Children always tell the truth (or not): "When we misbehave, they hit us"

One of the most dangerous things a television reporter can do for a live program when he enters a school is to approach a child and ask him something about the school or, more specifically, how they are treated or what they do when they are They behave badly.

I say dangerous because children always tell the truth, or so they say, and when a few months ago a reporter entered a school and bent down to talk to a little girl, he was going to imagine his answer to the question: "What makes you the teacher when you do something wrong? "

The good man I suppose he expected the girl to say something like "he explains that we don't do that", "he talks to us so that we can behave better" or even a "punishes us", which he would surely have accepted without problems. However, the girl, neither short nor lazy, perhaps sincere, goes and lets go "They hit us".

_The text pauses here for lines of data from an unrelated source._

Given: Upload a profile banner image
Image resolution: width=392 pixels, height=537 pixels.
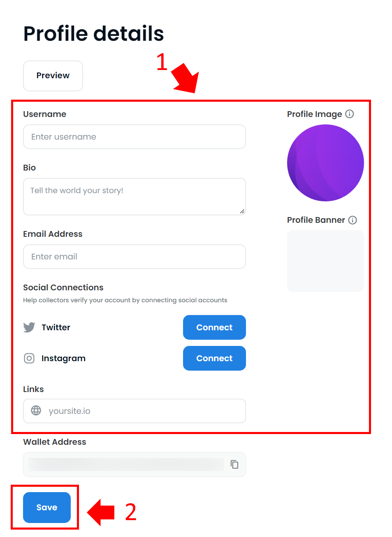Looking at the screenshot, I should point(325,261).
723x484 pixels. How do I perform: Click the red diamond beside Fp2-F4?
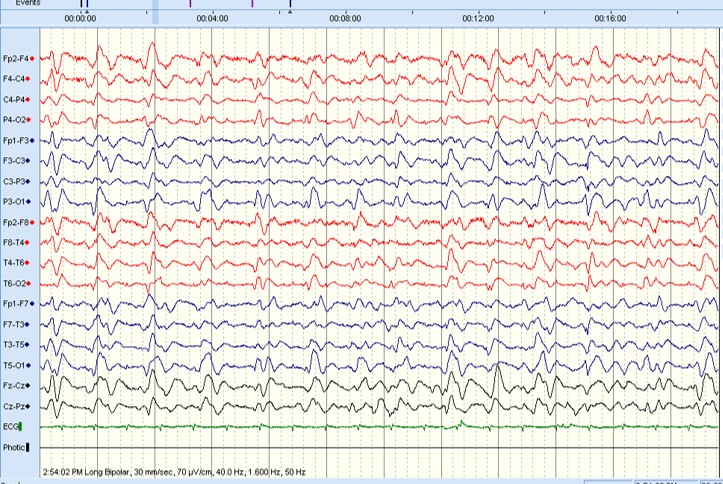pos(32,59)
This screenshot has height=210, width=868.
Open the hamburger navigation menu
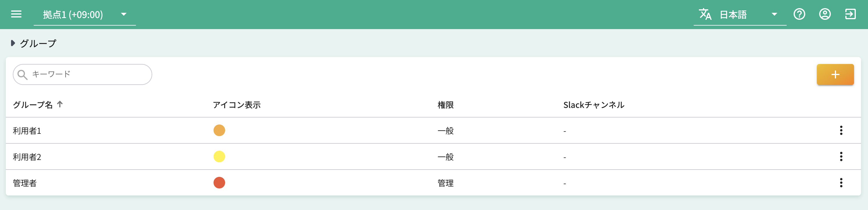pos(16,14)
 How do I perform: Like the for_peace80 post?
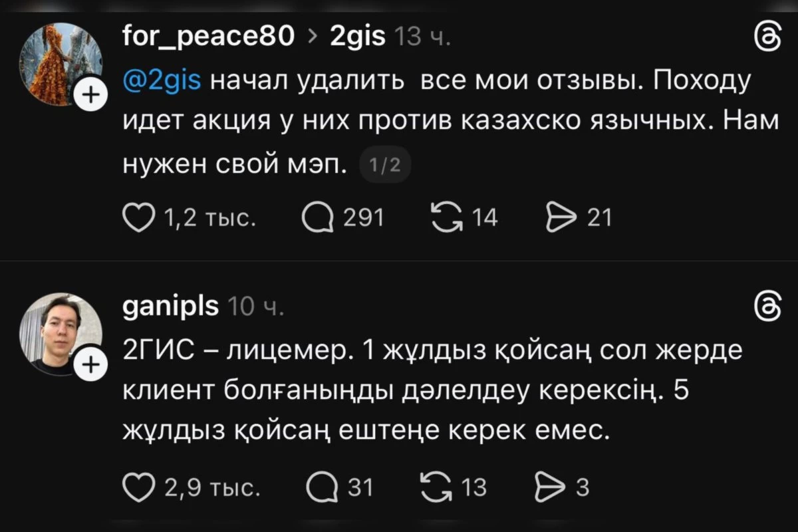tap(139, 217)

Faced with this response, the reporter, in a voice that you are telling me, says "What do they do to you?" and the girl, determined, raises her head to look him in the eye and responds again "They hit us". The reporter, incredulous, denies his words "No, no, no ... How are you going to get hit, woman?"

He then decides not to give the girl another word and get up to listen to the teacher who says that they cut it, to which the reporter replies that "it is live", and she insists "you have not recorded that, right?" and he insists "it's live, Mercedes, don't worry, nothing happens."

Consequences that all Galicia sees a girl saying that when they misbehave they get hit? No idea, but of course saying "cut that" is not a very eloquent defense of the facts. Maybe it would have been better something like "this girl has a lot of imagination, what we do is ...", which could have been true or false, of course, like the girl's words, which can also be true or false.

What do your detective skills tell you, Holmes? Who lies in this case?

Video: Don't Lie - Always Tell the Truth. Good Habit Songs for Children. Infobells (May 2024).